→ **Task 1**: In the essay on politicized federal courts, what does the author say activist courts enable?
→ **Task 2**: Continue the essay on politicized federal courts from its last sentence.

→ **Excerpted text**:
•••••
Our Political Federal Courts
October 10, 2005
The nomination of White House lawyer Harriet Miers to the Supreme Court has raised questions about her qualifications and political ideology. Conservatives and liberals alike fear that Ms. Miers will not represent their views, and will rule on issues in ways that harm our nation. But clearly we are not asking the right questions about Supreme Court nominees. The issue is not how candidates intend to wield judicial power, but rather whether they understand that the Constitution imposes limits on that power in the first place. We are guilty of permitting our federal courts to become politicized, when the proper role of those courts is to protect us from the very abuses that arise from politics.
Instead of viewing federal judicial nominees as liberals or conservatives, we ought to be viewing them as activists or originalists. Judicial activism is a popular and often misused term in politics today, but if we define it properly we can better understand the problem with our courts. Judicial activism is the practice of judges legislating from the bench, by interpreting law in a manner that creates an outcome to fit their political views. But judicial activism is more than this. Activist federal judges not only craft laws, they also ignore the laws in place-- particularly the enumerated powers listed in Article I of the Constitution and underscored by the 9th and 10th amendments. By ignoring the strict constitutional limits placed on the federal government and bulldozing states' rights, federal judges opened the door to the growth of wildly extra-constitutional government in the 20th century. Activist courts enable activist government.
•••••
→ **Recorded information**:
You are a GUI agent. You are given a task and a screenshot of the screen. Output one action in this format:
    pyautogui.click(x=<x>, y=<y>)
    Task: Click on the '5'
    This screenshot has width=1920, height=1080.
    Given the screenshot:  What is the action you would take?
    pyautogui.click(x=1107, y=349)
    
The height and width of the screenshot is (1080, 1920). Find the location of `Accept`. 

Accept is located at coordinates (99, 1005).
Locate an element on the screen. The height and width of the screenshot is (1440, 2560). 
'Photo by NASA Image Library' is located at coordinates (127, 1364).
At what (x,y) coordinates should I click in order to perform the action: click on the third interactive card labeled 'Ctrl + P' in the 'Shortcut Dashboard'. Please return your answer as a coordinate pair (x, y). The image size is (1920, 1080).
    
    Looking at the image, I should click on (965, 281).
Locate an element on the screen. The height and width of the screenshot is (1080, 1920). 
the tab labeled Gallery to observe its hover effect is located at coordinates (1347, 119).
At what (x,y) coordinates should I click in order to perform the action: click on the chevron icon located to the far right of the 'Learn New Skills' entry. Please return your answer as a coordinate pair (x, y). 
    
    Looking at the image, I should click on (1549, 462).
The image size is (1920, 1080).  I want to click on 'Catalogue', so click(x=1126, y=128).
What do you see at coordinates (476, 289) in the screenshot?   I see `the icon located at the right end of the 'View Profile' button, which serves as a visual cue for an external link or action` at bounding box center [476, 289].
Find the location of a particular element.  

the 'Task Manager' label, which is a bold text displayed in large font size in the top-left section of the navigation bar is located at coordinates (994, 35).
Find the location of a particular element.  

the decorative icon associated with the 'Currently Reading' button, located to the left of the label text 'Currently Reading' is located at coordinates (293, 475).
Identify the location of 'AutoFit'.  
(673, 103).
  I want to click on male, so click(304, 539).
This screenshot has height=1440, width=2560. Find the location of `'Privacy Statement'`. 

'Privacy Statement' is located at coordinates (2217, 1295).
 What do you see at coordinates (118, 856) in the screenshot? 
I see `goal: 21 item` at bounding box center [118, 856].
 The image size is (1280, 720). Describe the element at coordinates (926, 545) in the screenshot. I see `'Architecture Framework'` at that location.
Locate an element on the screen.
•••••
→ **Exercise response 1**: Activist government.

→ **Exercise response 2**:
The bitterness and controversy that often surround the nomination of Supreme Court justices in recent decades makes perfect sense when we consider the lawmaking and lawbreaking power that activist federal courts possess. Federal courts in general, and the Supreme Court in particular, have long since ceased serving as referees who guard against government overreaching. Instead they have become unelected, unaccountable purveyors of social policy for the entire nation. Bitter partisan fights over Supreme Court nominees are inevitable simply because so much is at stake.
How did this come to pass? Unfortunately, our nation has embraced the flawed notion that only scholars, judges, or attorneys are qualified to understand and interpret the Constitution. We have come to accept that constitutional law must be revealed to us from on high by our black-robed masters. Yet nothing could be further from the ideal of constitutional jurisprudence envisioned by our founders. The Constitution is written in plain, forthright text, and there is nothing mystical about it. It simply establishes a system of shared, limited power between the three branches of the federal government, while reserving most government power to the states themselves.
It seems that schoolchildren once knew far more about the Constitution than many adults do today. Yet we cannot hold intelligent opinions about Supreme Court nominees unless we understand this basic constitutional framework. It is therefore incumbent upon every American to read the text of the Constitution, study the history of its drafting and ratification, and consider whether federal judicial nominees will properly abide by their originally intended roles.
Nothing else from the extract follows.